**Extract:**
Visiting a dying patient is nothing new to me. Seeing someone sick isn't either. Exposure to both over the past two years has slowly changed my perspective on life and love. I've been to more than a few weddings over the years, and at most of them the traditional vows are exchanged, almost a magic formula, the significance of which few, if any of those parties truly understand. I doubt many of those parties envision Mrs. Walmswood.
This woman is dying, but she has not been given a swift departure from the world. She is suffering from a very slowly progressive form of ALS, also known as Lou Gehrig's disease. And as her body's functions have been slowly taken from her, she has lost along the way the ability to inflect her voice, or speak at more than about 30 words per minute. Walking into her room for the first time, I was set on edge almost immediately. I tend to size up a person quickly, and my initial impression of this woman was that she was a bit mentally slow, and in general the typical obese diabetic with two or three psychiatric issues. As I got her history, I found that she has been suffering from her disease for over ten years.

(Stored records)
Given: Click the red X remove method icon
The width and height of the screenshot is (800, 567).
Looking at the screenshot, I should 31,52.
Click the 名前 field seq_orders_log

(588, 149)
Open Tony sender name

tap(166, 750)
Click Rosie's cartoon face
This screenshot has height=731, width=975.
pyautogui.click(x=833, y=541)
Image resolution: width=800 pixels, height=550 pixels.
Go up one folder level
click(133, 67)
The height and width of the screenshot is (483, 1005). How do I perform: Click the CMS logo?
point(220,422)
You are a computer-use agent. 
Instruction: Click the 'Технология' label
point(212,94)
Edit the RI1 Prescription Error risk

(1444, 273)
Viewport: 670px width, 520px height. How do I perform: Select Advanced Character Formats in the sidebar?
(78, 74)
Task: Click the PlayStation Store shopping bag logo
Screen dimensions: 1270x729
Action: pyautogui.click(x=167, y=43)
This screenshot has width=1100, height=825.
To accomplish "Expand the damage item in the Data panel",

**Work request 1:**
According to the passage about Mrs. Walmswood, how long has she been suffering from her disease?
**Work request 2:**
Transcribe the passage about Mrs. Walmswood word for word, beginning at the words "This woman is" and stopping after "over ten years.".
**Work request 3:**
Pick up the passage about Mrs. Walmswood after its final sentence and carry it forward.
These records were taken from a separate source.

**Your response 1:**
For over ten years.

**Your response 2:**
This woman is dying, but she has not been given a swift departure from the world. She is suffering from a very slowly progressive form of ALS, also known as Lou Gehrig's disease. And as her body's functions have been slowly taken from her, she has lost along the way the ability to inflect her voice, or speak at more than about 30 words per minute. Walking into her room for the first time, I was set on edge almost immediately. I tend to size up a person quickly, and my initial impression of this woman was that she was a bit mentally slow, and in general the typical obese diabetic with two or three psychiatric issues. As I got her history, I found that she has been suffering from her disease for over ten years.

**Your response 3:**
What struck me was the fact that her husband was in the room, and he was smiling and upbeat. Actually, more striking even than his presence and attitude was the discovery that this woman had been a teacher in a nursing school, a very highly functioning individual. And as I tried to get past the irritation I felt waiting for her to finish sentences, I discovered that preserved within her was a wry sense of humor and a still-facile mind.
I guess what awed me was the fact that this man had made a commitment to this woman, and even as sickness has taken most of what, to an outsider, is attractive, he has stayed with her, and I imagine most days manages to see within the decaying mortal remnants that soul he married not so many years ago. But I must wonder if he ever regrets his choices.
In faith, I do not love thee with mine eyes,
For they in thee a thousand errors note;
But 'tis my heart that loves what they despise,
Who in despite of view is pleased to dote.
I don't doubt the ability of humans to make and keep promises. But the single guy in me questions the utility, marvels at the commitment, and ponders the components of those promises. Just as I wouldn't want to end up a patient on a medicine ward, I especially wouldn't want to have my wife (should I ever have one) end up a patient on one. It almost seems that it would be more worthwhile to live singly than live with that pain. I respect the strength I see in my patient's families, but I wonder if I even possess the ability to have that kind of commitment. Judging from success rate of marriage in this country, I think many of my fellow citizens suffer from the same weakness.
On me can Time no happier state bestow
Than to be left unconscious of the woe.
Ah then, lest you awaken me, speak low.